Перед ней снова стоял Илья – беззаботная белая футболка, руки в карманах, на лице – та самая косая улыбочка, которая ей так нравилась. Но смотрел он чужими, черными глазами, да и Вовка уже знала – нет больше Ильи, которого она себе придумала.
Был только Джинн.
– Сволочь, – выдавила она, сползая на бетон.
В голове что-то взрывалось. Перед глазами ползли цветные круги.
– Ну что ты.
Илья ей подмигнул, и на его месте вдруг оказался Федя. Длинноногий, вихрастый, простой.
– Федя? – только и шепнула Вовка.
Но она же вроде бы поняла, что Джинном был Илья!
Федя пожал плечами, переступил с ноги на ногу, и вместо него появилась Лёля. Очень серьезная, почти суровая, а челка ровная, как будто она ее минуту назад уложила.
– Лёль, – выдохнула Вовка.
От коловращения перед глазами она едва успевала понимать, что происходит.
Лёля шагнула к подруге, но тут на ее месте оказался Митя. Коротконогий, несимпатичный, дерганый. Он часто моргал и злобно смотрел на Вовку.
– Это ты сволочь, – вдруг четко сказал он.
Даже голос его звучал по-другому, совсем не по-Митиному. Это был не каприз, не обида – настоящее обвинение.
– Ты заняла мое место. – Он подошел ближе и схватил Вовку за горло. – Сестричка.
В голове так полыхало, что Вовка не сразу поняла: она задыхается.
А потом все вдруг оборвалось, как будто ножницами перерезали.
На горле еще ощущалось ледяное, мерзкое прикосновение Митиных костлявых пальцев, но сам он исчез. Вместо него перед Вовкой теперь стоял Слава: светло-желтая рубашечка со стоячим воротником, темненькие шорты, заляпанные землей, и буроватая нашлепка на глазу.
– Ненавижу тебя, – шепнул он и улыбнулся.

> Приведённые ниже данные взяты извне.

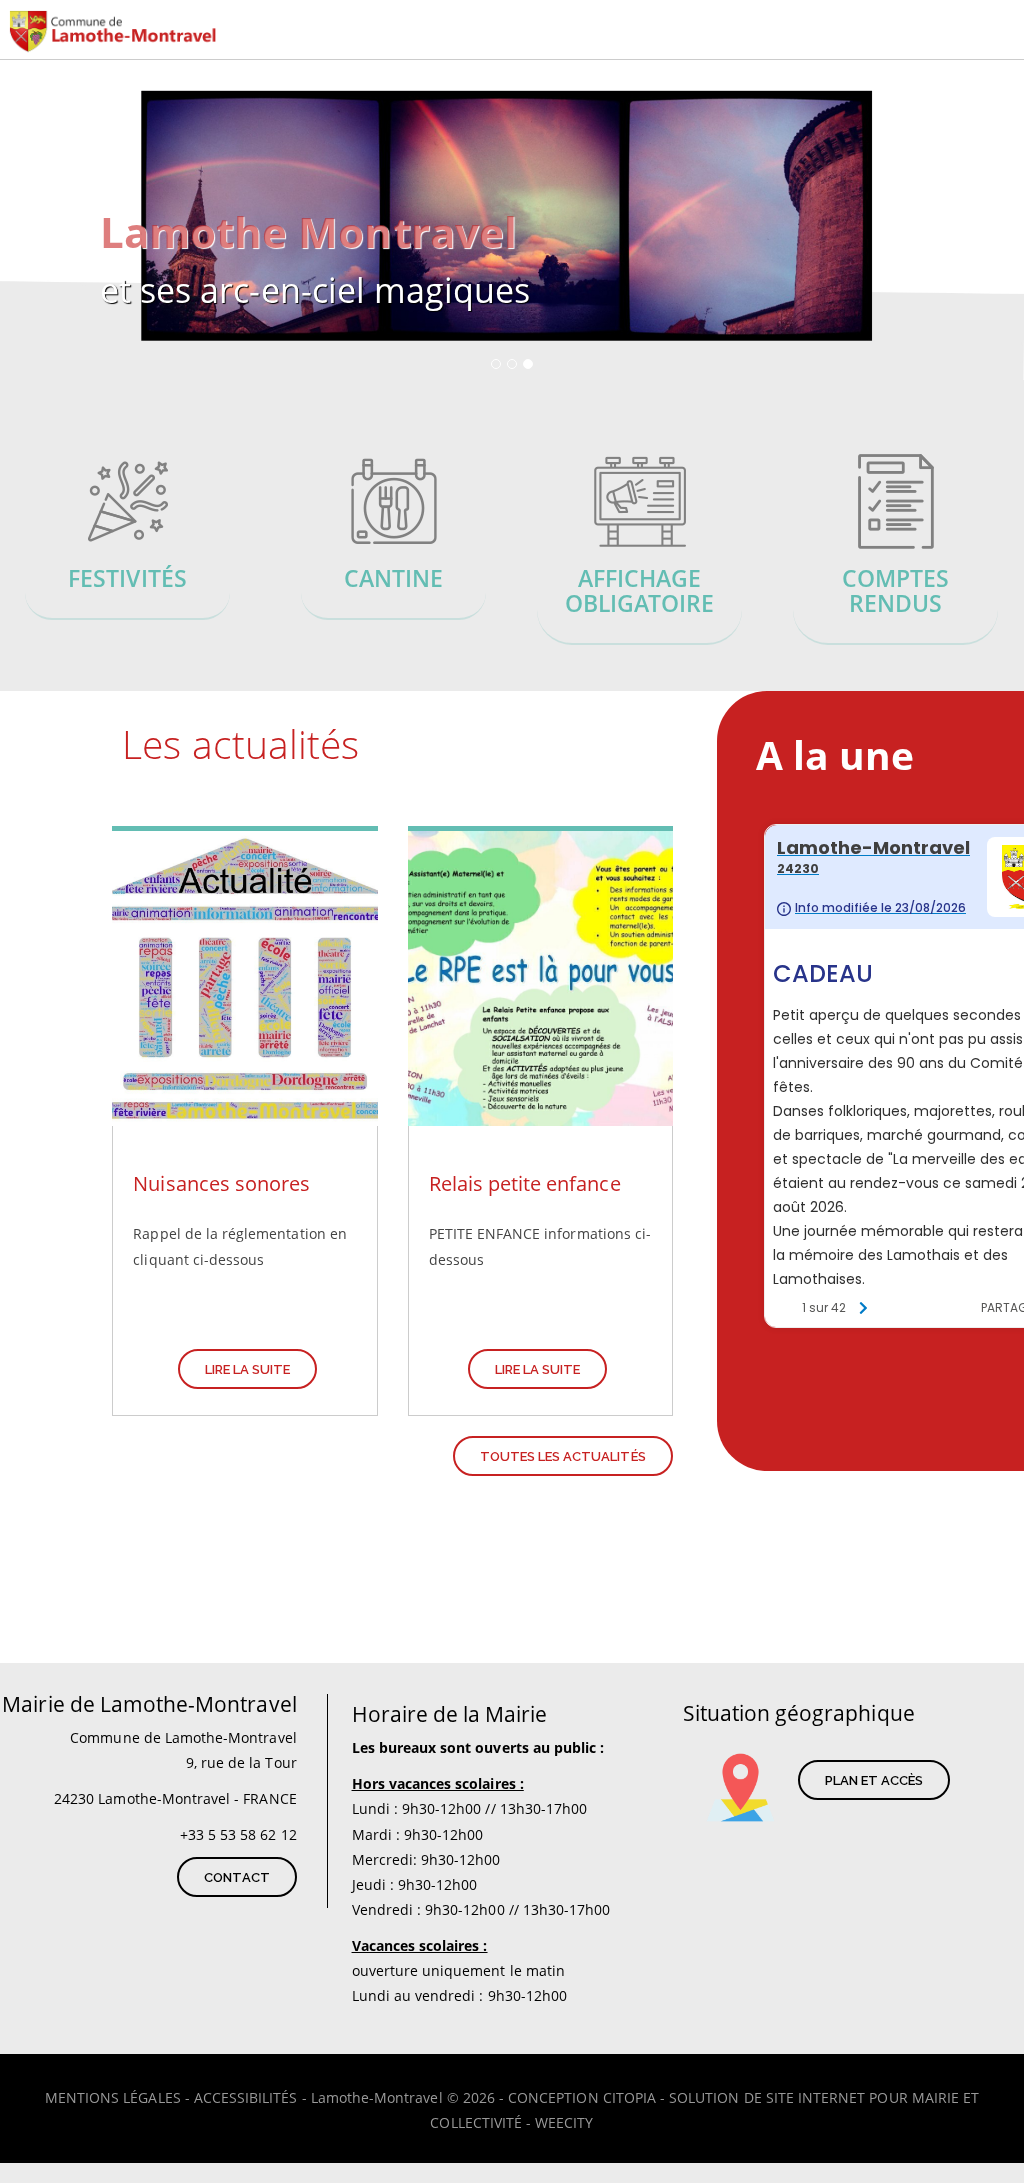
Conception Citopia (582, 2097)
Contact (236, 1877)
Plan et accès (874, 1780)
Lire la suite (248, 1369)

Только потом, когда Слава исчез, Вовка поняла, что рта он не открывал. Ни он, ни Илья, ни Федя, ни Лёля, ни Митя – голоса у нее звучали в голове.
Вовка скорчилась на полу, в ногах у безучастных родителей, и сжала виски. Боль отступила, но перед глазами еще полыхало.
– Осталось совсем немного, – шепнул голос. – Полночь уже скоро. Придет пустая луна и отдаст мне твое тело.
Вовка завозилась, мотнула головой, приподнялась. Мысли ворочались туго, как поеденные ржавчиной шестеренки.
– Слава, – бормотнула она себе под нос. – Ты и есть Джинн…
Голос отозвался сразу, и звучал он почти весело:
– Догадалась.
Он был бесплотным, прямо-таки бестелесным, без цветов и оттенков. Невозможно было понять, какому человеку он принадлежит – худому или полному, юному или пожилому. Голос как будто не существовал; впрочем, как и его хозяин.
Вовка села, стараясь не смотреть на тела родителей.
– Что ты такое? – спросила она пустоту. – Где ты?
– С недавних пор у тебя в голове, – охотно отозвался брат.
– С недавних?
– Заметила головные боли?
Вовка поморщилась.
– Еще бы.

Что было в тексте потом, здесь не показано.